▶ _Exercise objective_:
Exactly as written, repeat all of the records below.

▶ _Source information_:
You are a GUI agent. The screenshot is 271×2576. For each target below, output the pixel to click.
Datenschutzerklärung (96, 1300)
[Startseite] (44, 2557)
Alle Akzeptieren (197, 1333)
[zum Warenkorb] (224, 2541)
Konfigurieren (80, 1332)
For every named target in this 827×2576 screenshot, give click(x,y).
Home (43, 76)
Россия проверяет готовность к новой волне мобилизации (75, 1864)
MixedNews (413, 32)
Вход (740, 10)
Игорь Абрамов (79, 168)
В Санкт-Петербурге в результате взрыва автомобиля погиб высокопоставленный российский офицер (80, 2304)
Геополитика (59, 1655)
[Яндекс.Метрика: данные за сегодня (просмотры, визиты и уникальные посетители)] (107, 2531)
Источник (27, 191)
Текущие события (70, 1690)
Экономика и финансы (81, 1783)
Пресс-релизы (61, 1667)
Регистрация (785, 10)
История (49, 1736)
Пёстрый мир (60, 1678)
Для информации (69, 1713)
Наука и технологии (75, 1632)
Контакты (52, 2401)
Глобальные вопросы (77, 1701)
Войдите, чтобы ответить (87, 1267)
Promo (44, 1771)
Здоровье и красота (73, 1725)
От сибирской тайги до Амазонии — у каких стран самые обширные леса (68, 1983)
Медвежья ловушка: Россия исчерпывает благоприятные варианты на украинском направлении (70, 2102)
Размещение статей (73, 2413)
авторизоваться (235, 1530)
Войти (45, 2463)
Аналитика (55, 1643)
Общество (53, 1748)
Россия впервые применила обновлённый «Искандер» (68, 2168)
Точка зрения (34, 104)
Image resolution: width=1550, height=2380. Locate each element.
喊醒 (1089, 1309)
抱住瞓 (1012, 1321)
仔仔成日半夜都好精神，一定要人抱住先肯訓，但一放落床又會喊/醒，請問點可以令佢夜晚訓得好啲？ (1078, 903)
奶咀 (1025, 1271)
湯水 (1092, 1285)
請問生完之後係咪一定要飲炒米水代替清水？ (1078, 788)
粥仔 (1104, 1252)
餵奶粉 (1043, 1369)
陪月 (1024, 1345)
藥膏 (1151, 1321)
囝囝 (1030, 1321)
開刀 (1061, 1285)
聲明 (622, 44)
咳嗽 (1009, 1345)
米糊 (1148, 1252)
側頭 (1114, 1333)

▶ _Written response_:
You are a GUI agent. The screenshot is 271×2576. For each target below, output the pixel to click.
Datenschutzerklärung (96, 1300)
[Startseite] (44, 2557)
Alle Akzeptieren (197, 1333)
[zum Warenkorb] (224, 2541)
Konfigurieren (80, 1332)
For every named target in this 827×2576 screenshot, give click(x,y).
Home (43, 76)
Россия проверяет готовность к новой волне мобилизации (75, 1864)
MixedNews (413, 32)
Вход (740, 10)
Игорь Абрамов (79, 168)
В Санкт-Петербурге в результате взрыва автомобиля погиб высокопоставленный российский офицер (80, 2304)
Геополитика (59, 1655)
[Яндекс.Метрика: данные за сегодня (просмотры, визиты и уникальные посетители)] (107, 2531)
Источник (27, 191)
Текущие события (70, 1690)
Экономика и финансы (81, 1783)
Пресс-релизы (61, 1667)
Регистрация (785, 10)
История (49, 1736)
Пёстрый мир (60, 1678)
Для информации (69, 1713)
Наука и технологии (75, 1632)
Контакты (52, 2401)
Глобальные вопросы (77, 1701)
Войдите, чтобы ответить (87, 1267)
Promo (44, 1771)
Здоровье и красота (73, 1725)
От сибирской тайги до Амазонии — у каких стран самые обширные леса (68, 1983)
Медвежья ловушка: Россия исчерпывает благоприятные варианты на украинском направлении (70, 2102)
Размещение статей (73, 2413)
авторизоваться (235, 1530)
Войти (45, 2463)
Аналитика (55, 1643)
Общество (53, 1748)
Россия впервые применила обновлённый «Искандер» (68, 2168)
Точка зрения (34, 104)
Image resolution: width=1550, height=2380. Locate each element.
喊醒 (1089, 1309)
抱住瞓 (1012, 1321)
仔仔成日半夜都好精神，一定要人抱住先肯訓，但一放落床又會喊/醒，請問點可以令佢夜晚訓得好啲？ (1078, 903)
奶咀 (1025, 1271)
湯水 (1092, 1285)
請問生完之後係咪一定要飲炒米水代替清水？ (1078, 788)
粥仔 (1104, 1252)
餵奶粉 (1043, 1369)
陪月 (1024, 1345)
藥膏 (1151, 1321)
囝囝 (1030, 1321)
開刀 (1061, 1285)
聲明 (622, 44)
咳嗽 (1009, 1345)
米糊 (1148, 1252)
側頭 (1114, 1333)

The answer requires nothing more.